=== Supplied text ===

On appeal, plaintiff acknowledges the absence of actual economic loss, but “maintain[s] that it [is] nonetheless entitled to damages from [defendants] for their tortious invasion and deprivation of its right to use its units during the repair period.” The plaintiff argues that §§ 929

and 931 of the Restatement (Second) Torts (1979) (the Restatement) provide for damages for the loss of use of the property—measured by the property's fair rental value during the repair period—where real estate is tortiously damaged, “even where the owner in fact suffers no harm by the deprivation.” (Emphasis omitted.) The plaintiff contends that, “in property loss cases, proof of actual economic loss is not an essential element for recovery of loss[-]of[-]use damages,” and, consequently, that the decision of the Superior Court should be reversed.

In response, defendants argue that plaintiff has failed to present any evidence to support a finding that plaintiff actually lost the use of the Newstone units, “let alone that it sustained any injury related to the alleged loss of use.” The defendants argue that, even if plaintiff had presented evidence that it lost use of the Newstone units, plaintiff nonetheless waived any argument that §§ 929

and 931 of the Restatement do not require proof of actual damages to recover for loss of use because plaintiff presented this argument for the first time during the hearing on the motion to reconsider. Additionally, defendants maintain that, even if the argument were properly before this Court, [o]nce [plaintiff] concede[d] that it [had] not sustain[ed] any economic loss * * *, [its] claim failed as a matter of law.” Contrary to plaintiff's contentions, defendants insist that an actual injury must be proven to recover any consequential damages related to the loss of use of the Newstone units.

===

**Requirement a**
In the court excerpt on loss-of-use damages, what does the plaintiff say those damages should be measured by?
The text and the records are not related to each other.

=== Dataset entries ===

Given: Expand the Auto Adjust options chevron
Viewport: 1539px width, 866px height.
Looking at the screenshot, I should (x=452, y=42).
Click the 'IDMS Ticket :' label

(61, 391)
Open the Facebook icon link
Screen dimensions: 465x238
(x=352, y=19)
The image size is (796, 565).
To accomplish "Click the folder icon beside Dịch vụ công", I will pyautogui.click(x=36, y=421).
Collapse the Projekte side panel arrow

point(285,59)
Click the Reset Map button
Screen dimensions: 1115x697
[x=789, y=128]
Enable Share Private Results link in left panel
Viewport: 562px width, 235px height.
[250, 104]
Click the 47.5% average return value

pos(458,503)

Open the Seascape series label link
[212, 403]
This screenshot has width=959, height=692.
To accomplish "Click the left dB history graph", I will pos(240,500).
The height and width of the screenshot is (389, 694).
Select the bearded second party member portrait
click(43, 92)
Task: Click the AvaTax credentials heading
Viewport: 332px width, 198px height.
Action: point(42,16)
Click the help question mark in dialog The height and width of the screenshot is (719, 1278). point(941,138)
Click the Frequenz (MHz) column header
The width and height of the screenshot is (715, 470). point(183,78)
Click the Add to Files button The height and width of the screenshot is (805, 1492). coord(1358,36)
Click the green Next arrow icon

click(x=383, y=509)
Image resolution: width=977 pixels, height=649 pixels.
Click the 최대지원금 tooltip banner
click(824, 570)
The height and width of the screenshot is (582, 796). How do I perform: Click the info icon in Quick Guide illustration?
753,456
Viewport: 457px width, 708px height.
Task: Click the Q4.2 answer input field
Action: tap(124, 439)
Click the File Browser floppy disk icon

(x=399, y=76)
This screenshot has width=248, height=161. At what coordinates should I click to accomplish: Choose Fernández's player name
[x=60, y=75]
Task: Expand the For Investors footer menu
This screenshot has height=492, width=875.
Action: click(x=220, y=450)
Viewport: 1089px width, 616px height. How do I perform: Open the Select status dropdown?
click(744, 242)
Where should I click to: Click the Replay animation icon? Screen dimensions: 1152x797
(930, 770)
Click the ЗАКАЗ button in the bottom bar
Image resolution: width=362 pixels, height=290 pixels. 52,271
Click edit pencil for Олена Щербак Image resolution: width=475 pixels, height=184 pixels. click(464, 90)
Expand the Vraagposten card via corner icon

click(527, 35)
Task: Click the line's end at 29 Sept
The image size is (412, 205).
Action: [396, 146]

===

**Requirement b**
Edit the records, starting at their first line and ending at the line that contains "Click the help", by replacing "Viewport" with "Display" and leaving everything else unchanged. Give back only those lines.

**Correct result a**
The property's fair rental value during the repair period.

**Correct result b**
Given: Expand the Auto Adjust options chevron
Display: 1539px width, 866px height.
Looking at the screenshot, I should (x=452, y=42).
Click the 'IDMS Ticket :' label

(61, 391)
Open the Facebook icon link
Screen dimensions: 465x238
(x=352, y=19)
The image size is (796, 565).
To accomplish "Click the folder icon beside Dịch vụ công", I will pyautogui.click(x=36, y=421).
Collapse the Projekte side panel arrow

point(285,59)
Click the Reset Map button
Screen dimensions: 1115x697
[x=789, y=128]
Enable Share Private Results link in left panel
Display: 562px width, 235px height.
[250, 104]
Click the 47.5% average return value

pos(458,503)

Open the Seascape series label link
[212, 403]
This screenshot has width=959, height=692.
To accomplish "Click the left dB history graph", I will pos(240,500).
The height and width of the screenshot is (389, 694).
Select the bearded second party member portrait
click(43, 92)
Task: Click the AvaTax credentials heading
Display: 332px width, 198px height.
Action: point(42,16)
Click the help question mark in dialog The height and width of the screenshot is (719, 1278). point(941,138)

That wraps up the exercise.